**Saved entries:**
########

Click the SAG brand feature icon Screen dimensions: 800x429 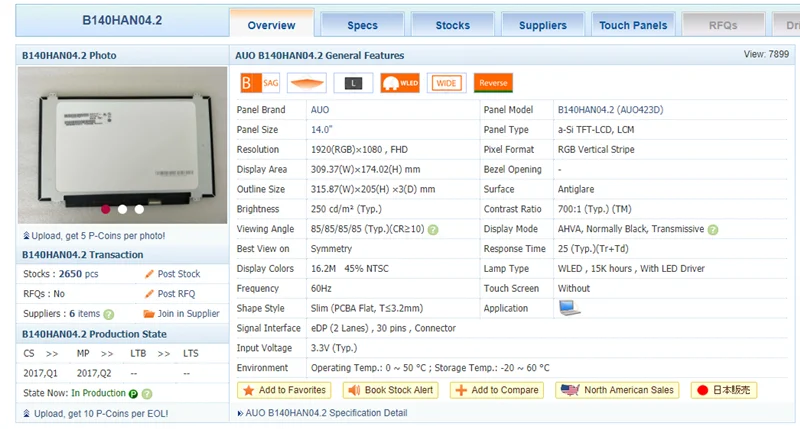[x=260, y=83]
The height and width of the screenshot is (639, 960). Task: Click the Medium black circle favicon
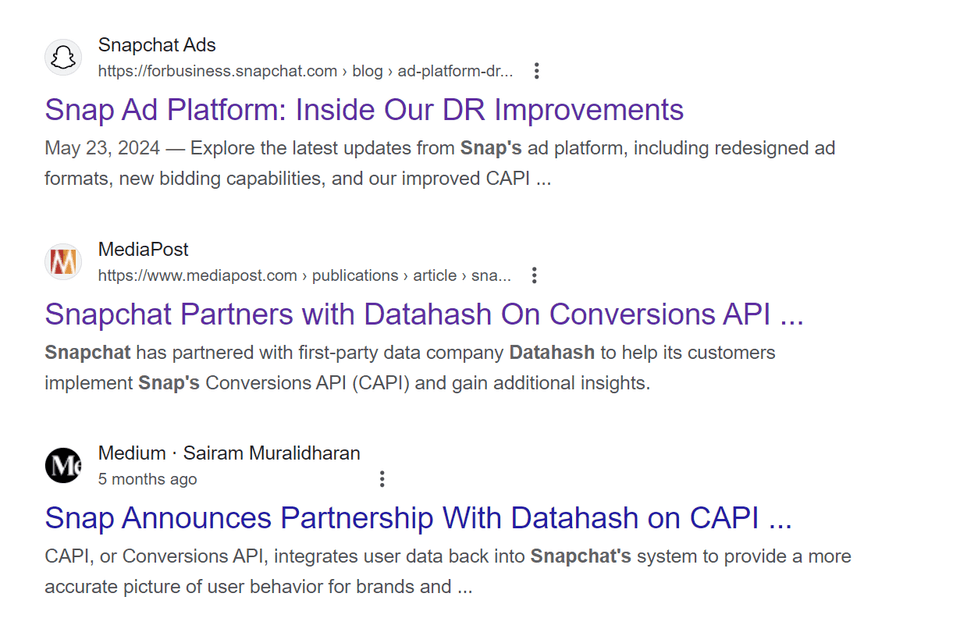pyautogui.click(x=63, y=466)
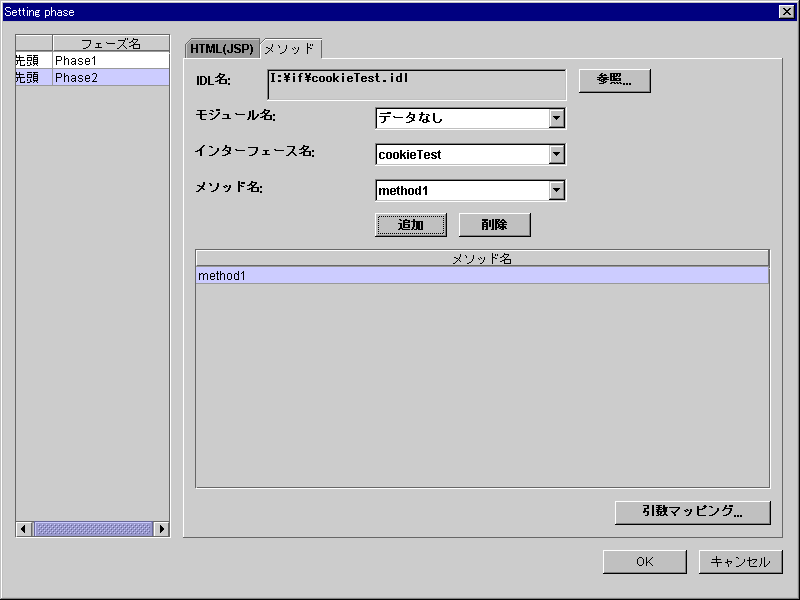Open the モジュール名 dropdown
The width and height of the screenshot is (800, 600).
tap(558, 118)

########

**TASK ITEM:** Repeat the lines exactly, starting with the line that contains "The height and" and ending with the last line of the entries. Keep both of those lines but no pictures.

**RESPONSE AREA:**
The height and width of the screenshot is (639, 960). Task: Click the Medium black circle favicon
pyautogui.click(x=63, y=466)
Open the モジュール名 dropdown
The width and height of the screenshot is (800, 600).
tap(558, 118)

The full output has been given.